High‐throughput screening is one of the pillars of drug development. Unbiased transcriptome profiling is now widely used for a deeper understanding of a drug's mechanisms of action, off target effects, and cytotoxicity. Although currently available high‐throughput RNA‐Seq (HT RNA‐Seq) methods such as PLATE‐Seq, DRUG‐Seq, and BRB‐Seq serve these purposes, the inherent nature of these methods does not allow sample‐wise sequencing library quality control. Here, we describe an HTR method called High‐throughput CellulAr RNA Sequencing (HiCAR‐Seq).

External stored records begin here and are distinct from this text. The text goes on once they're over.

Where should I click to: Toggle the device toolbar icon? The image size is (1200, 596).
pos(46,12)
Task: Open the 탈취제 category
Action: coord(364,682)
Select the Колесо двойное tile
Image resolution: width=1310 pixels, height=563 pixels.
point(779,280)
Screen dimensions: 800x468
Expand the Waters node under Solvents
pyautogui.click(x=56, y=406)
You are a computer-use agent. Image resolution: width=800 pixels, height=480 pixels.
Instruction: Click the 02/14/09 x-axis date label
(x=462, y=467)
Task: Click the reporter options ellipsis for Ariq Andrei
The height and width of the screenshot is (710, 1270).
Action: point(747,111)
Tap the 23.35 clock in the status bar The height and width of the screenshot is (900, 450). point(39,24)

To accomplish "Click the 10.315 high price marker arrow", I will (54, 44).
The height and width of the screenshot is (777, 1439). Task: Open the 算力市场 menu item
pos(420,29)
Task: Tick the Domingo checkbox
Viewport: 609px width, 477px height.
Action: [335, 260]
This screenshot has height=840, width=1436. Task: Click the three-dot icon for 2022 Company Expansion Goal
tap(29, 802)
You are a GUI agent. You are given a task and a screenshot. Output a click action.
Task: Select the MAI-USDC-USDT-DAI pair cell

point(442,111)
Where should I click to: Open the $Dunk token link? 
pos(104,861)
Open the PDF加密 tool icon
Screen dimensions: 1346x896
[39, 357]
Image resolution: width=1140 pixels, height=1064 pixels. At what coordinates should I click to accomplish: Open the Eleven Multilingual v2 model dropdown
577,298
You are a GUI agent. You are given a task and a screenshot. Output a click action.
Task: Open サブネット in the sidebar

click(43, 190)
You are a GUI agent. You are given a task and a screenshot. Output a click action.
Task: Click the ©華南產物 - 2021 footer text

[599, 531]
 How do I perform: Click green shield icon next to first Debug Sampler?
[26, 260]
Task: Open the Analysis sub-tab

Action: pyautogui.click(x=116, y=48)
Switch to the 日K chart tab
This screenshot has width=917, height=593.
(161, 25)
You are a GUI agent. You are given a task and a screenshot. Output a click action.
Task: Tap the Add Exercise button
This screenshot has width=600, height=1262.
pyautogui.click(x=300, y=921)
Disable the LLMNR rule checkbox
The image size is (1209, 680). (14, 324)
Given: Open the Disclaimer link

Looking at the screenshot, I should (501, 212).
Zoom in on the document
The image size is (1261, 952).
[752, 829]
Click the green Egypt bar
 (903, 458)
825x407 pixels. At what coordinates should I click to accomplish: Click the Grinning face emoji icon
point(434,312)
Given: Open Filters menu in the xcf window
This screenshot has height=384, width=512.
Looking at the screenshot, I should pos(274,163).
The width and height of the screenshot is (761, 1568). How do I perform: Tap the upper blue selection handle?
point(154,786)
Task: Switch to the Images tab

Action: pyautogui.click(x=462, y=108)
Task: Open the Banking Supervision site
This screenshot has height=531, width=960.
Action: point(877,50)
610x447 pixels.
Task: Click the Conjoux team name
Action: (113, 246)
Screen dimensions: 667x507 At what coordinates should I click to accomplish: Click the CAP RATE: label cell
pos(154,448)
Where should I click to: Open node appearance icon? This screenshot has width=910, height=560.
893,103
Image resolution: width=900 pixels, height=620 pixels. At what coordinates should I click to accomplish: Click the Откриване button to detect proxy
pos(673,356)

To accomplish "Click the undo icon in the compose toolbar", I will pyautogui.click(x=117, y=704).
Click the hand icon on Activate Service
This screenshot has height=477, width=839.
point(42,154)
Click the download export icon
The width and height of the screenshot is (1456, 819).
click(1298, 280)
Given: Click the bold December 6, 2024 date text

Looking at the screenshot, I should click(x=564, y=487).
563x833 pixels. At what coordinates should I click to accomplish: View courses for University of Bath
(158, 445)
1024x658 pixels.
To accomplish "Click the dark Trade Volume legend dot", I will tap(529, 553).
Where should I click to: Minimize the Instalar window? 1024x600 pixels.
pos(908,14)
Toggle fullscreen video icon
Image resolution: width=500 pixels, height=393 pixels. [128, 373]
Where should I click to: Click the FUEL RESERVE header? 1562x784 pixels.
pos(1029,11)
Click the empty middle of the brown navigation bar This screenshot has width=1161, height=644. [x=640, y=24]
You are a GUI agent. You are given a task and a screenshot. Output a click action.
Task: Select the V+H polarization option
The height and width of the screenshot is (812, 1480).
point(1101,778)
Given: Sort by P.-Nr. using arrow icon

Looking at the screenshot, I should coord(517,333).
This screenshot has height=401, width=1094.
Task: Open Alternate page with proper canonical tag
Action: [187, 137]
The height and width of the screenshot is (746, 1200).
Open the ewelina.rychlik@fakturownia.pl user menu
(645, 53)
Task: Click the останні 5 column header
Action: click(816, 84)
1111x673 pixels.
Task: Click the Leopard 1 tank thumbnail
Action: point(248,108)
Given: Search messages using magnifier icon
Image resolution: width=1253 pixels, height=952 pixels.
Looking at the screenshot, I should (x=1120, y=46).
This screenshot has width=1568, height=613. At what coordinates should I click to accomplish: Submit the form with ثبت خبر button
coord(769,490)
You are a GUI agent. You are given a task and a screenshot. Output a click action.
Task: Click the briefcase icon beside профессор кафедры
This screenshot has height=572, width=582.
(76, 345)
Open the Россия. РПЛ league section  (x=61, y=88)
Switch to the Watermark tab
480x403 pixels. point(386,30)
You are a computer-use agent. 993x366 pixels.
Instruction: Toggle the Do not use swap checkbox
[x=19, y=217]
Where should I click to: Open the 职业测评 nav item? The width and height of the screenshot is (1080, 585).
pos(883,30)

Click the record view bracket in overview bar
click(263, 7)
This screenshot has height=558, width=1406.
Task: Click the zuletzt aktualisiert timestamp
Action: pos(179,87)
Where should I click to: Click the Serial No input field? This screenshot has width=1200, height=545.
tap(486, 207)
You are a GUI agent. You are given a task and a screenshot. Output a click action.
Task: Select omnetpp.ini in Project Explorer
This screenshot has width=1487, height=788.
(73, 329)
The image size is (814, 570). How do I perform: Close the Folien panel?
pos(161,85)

HiCAR‐Seq was optimized to work directly on cultured cells (as little as 1,000 cells) or 10 ng of total RNA. HiCAR‐Seq involves reverse transcription from cultured cells or total RNA using oligo‐dT primers followed by the PCR amplification of full‐length cDNAs using sample‐specific barcode primers in individual plate wells. Amplification of cDNA from every sample can be verified using Bioanalyzer. This step not only reveals cDNA amplification but also provides greater precision for pooling equal concentrations of cDNA from different samples. A single pooled cDNA library is made suitable for sequencing on Illumina sequencers using a tagmentation kit. Because HiCAR‐Seq targets a small region at the 3′ of the mRNAs, as little as 3 to 4 million reads/sample are enough to infer changes in gene expression in human or mouse cells. We believe that HiCAR‐Seq represents a robust and competitive addition to the existing set of transcriptome‐based high‐throughput screening methods. © 2020 Wiley Periodicals LLC.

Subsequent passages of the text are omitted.